How to understand this quote? I've recently started seeing bureaucratic organisations as a simple one-/few-cellular organisms. I.e. one person is smart and intelligent with 90 billion neurones contributing to its behaviour, but bureaucratic organisation with 1000 people is like an organism with 1000 neurons (or less).
Exactly like it is written. Have you ever been in a 100k+ employee corporation, which has thousands of suppliers?
I have and I do believe it is a pretty good description. Again and again the simplest tasks turn into monumental disasters, again and again you see incomprehensible "reorganizations", which break up functional structures and turn them into dysfunctional ones, again and again top management forces insane decisions, which everyone at the bottom knows do not work.
>I've recently started seeing bureaucratic organisations as a simple one-/few-cellular organisms. I.e. one person is smart and intelligent with 90 billion neurones contributing to its behaviour, but bureaucratic organisation with 1000 people is like an organism with 1000 neurons (or less).

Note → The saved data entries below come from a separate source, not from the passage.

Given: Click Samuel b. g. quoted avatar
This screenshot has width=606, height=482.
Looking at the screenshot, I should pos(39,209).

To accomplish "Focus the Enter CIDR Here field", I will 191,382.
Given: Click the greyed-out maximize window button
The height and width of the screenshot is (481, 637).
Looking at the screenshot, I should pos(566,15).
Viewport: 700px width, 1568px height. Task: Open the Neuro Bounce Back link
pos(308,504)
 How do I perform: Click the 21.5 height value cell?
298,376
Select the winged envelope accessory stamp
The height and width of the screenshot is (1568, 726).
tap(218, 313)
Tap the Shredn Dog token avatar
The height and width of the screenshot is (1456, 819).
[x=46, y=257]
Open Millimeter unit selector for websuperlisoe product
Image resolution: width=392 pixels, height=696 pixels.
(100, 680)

That is not a good description at all. Bureaucracy happens because every single node is infinitely complex and responds to wildly different inputs.
I'm not sure that's a good description, either. Each bureaucracy has an "owner" - the person (or group of people) who decides how it should work. Bureaucracies that have an owner are highly functional, and we don't normally notice them. We notice, however, abandoned bureaucracies, where nobody even knows why and how this particular bureaucracy was designed and can't change it in response to the changing environment. That's where bureaucratic organizations start resembling kind of intelligent (yet stupid) organisms whose goals are not necessarily aligned with ours, but we have to live in the same world with them.
It's a refreshing thought to think about organisations as living creatures with their own "brain" and agenda. We are kinda so used to living among them. Perhaps living alongside AGI systems would not be drastically different from this experience.